* [TEXTAUSZUG]:
Besonders für das Spiel auf der klassischen Konzertgitarre benutzt die Sechzehnjährige kein Plektron, um die Saiten anzuschlagen, sondern die Fingernägel. „Manche Gitarristen haben so feste Nägel, dass sie sie nicht präparieren müssen“, sagt Julia. „Meine würden abbrechen, deshalb muss ich sie erst auf eine bestimmte Länge wachsen lassen und dann mit einem speziellen Gel festigen.“
Das gelte aber nur für die rechte Hand, die linke, die die Gitarristen Greifhand nennen, hat stets ganz kurz und flach gefeilte Nägel. „Man kann einen Konzertgitarristen leicht an seinen unterschiedlich aussehenden Händen erkennen“, sagt Julia lachend. Obwohl erst kurz vor ihrem 17. Geburtstag, ist die Langstädterin schon seit Jahren eine gefragte und mit zahlreichen Preisen bedachte Musikerin. Dabei sollte eigentlich ihr Bruder Gitarrist werden. Doch für ihn war das regelmäßige Üben eher Pflicht als Vergnügen. „Als mein Bruder mit dem Gitarre spielen begann, wollte ich es unbedingt auch probieren und habe mir von ihm die Gitarre geliehen“, erzählt Julia. Zwar habe sie den „Instrumentenverleih“ mit einem Teil ihres Taschengelds bezahlen müssen, doch die Investition hat sich gelohnt.
In diesem Jahr gewann sie zum dritten Mal auf Bundesebene den Wettbewerb „Jugend musiziert“; die Jubiläumsstiftung der Sparkasse hob wegen ihres außergewöhnlichen Talents die „Initiative zur Förderung von besonderen Begabungen und Leistungen“ aus der Taufe. Die Stiftung ermöglichte der jungen Gitarristin mit einem finanziellen Zuschuss die Anschaffung einer neuen Konzertgitarre und die Teilnahme an einem Gitarren-Workshop in Österreich.

* [AUFGABEN]:
a – Fassen Sie den Absatz „In diesem Jahr gewann sie“ aus dem Text über die junge Gitarristin als Stichpunktliste zusammen, ohne seine wichtigsten Fakten wegzulassen.
b – Entscheiden Sie für jede Aussage, ob sie mit dem Text über die junge Gitarristin übereinstimmt. Antworten Sie jeweils mit Ja oder Nein und zitieren Sie die entscheidenden Worte des Textes wörtlich.
(i) Julia schlägt die Saiten der klassischen Konzertgitarre mit einem Plektron an.
(ii) An der Greifhand sind die Nägel kurz gefeilt.
(iii) Julias Bruder übte mit großer Begeisterung.
c – Setzen Sie bitte den Text über die junge Gitarristin im Anschluss an seinen letzten Satz fort.
Die anschließenden Daten sind eigenständiges Material und gehören nicht zum Text.

* [VORLIEGENDE DATEN]:
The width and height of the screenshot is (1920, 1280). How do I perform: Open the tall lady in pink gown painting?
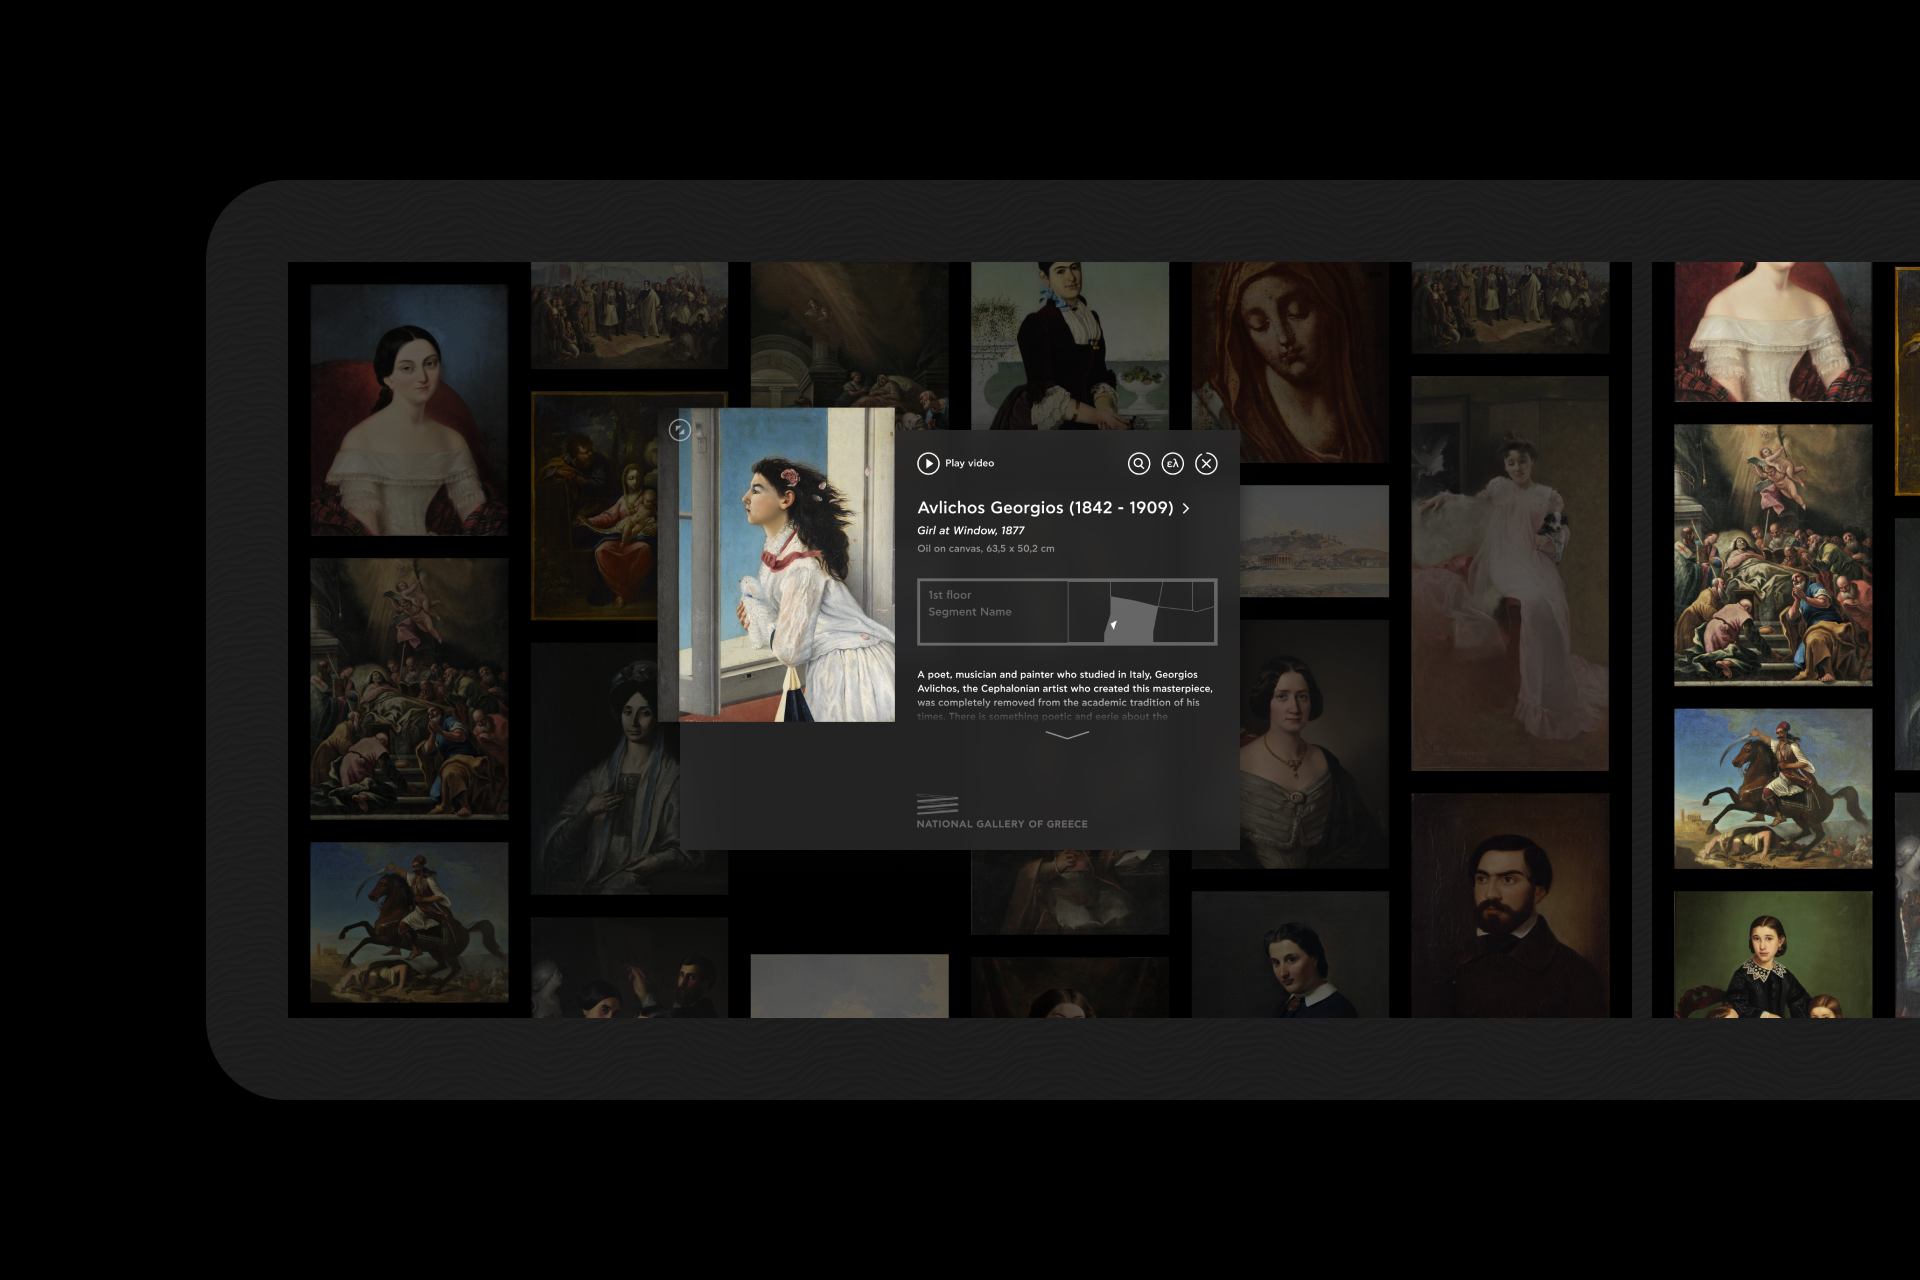(1509, 573)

* [LÖSUNGEN]:
a –
- Julia gewann dieses Jahr zum dritten Mal auf Bundesebene den Wettbewerb „Jugend musiziert“.
- Wegen ihres außergewöhnlichen Talents rief die Jubiläumsstiftung der Sparkasse die „Initiative zur Förderung von besonderen Begabungen und Leistungen“ ins Leben.
- Ein finanzieller Zuschuss der Stiftung ermöglichte ihr den Kauf einer neuen Konzertgitarre.
- Derselbe Zuschuss ermöglichte ihr die Teilnahme an einem Gitarren-Workshop in Österreich.

b –
(i) Nein: „benutzt die Sechzehnjährige kein Plektron, um die Saiten anzuschlagen, sondern die Fingernägel“
(ii) Ja: „die linke, die die Gitarristen Greifhand nennen, hat stets ganz kurz und flach gefeilte Nägel“
(iii) Nein: „für ihn war das regelmäßige Üben eher Pflicht als Vergnügen“

c –
Die nächste Reise führt Julia Lange nach Chile, wo sie – unterstützt vom Goethe-Institut – mit dem jungen Gitarren- Orchester Baden-Württemberg auf eine dreiwöchige Konzert-Tournee geht. Trotz ihrer inzwischen auch internationalen Engagements hat sie Babenhausen nicht aus dem Blick verloren, tritt weiterhin in ihrer Heimatstadt auf, wann immer kulturelle Veranstaltungen anstehen, wie zuletzt bei der Matinee im Wasserschloss.
Hinter ihren Auftritten, die leicht und anmutig wirken, steckt oftmals viel Arbeit. So muss sich Julia auf ihre Chilereise besonders intensiv vorbereiten, die Stücke, die sie Solo und mit den anderen Orchestermitgliedern spielen wird, täglich proben. „Ich spiele lieber ohne Noten, aber in diesem Fall muss es sein“, sagt sie. Auch konzentriert sich Julia Lange seit einigen Monaten stärker auf die Westerngitarre, die besser dafür geeignet sei, modernere Stücke selbst zu arrangieren. „Vor einem Jahr war ich noch fest entschlossen, klassische Konzertgitarre zu studieren.“ Doch den einstigen Plan will sie nun noch einmal überdenken. Denn es gehe dabei vor allem darum, die höchstmögliche musikalische Perfektion zu erreichen.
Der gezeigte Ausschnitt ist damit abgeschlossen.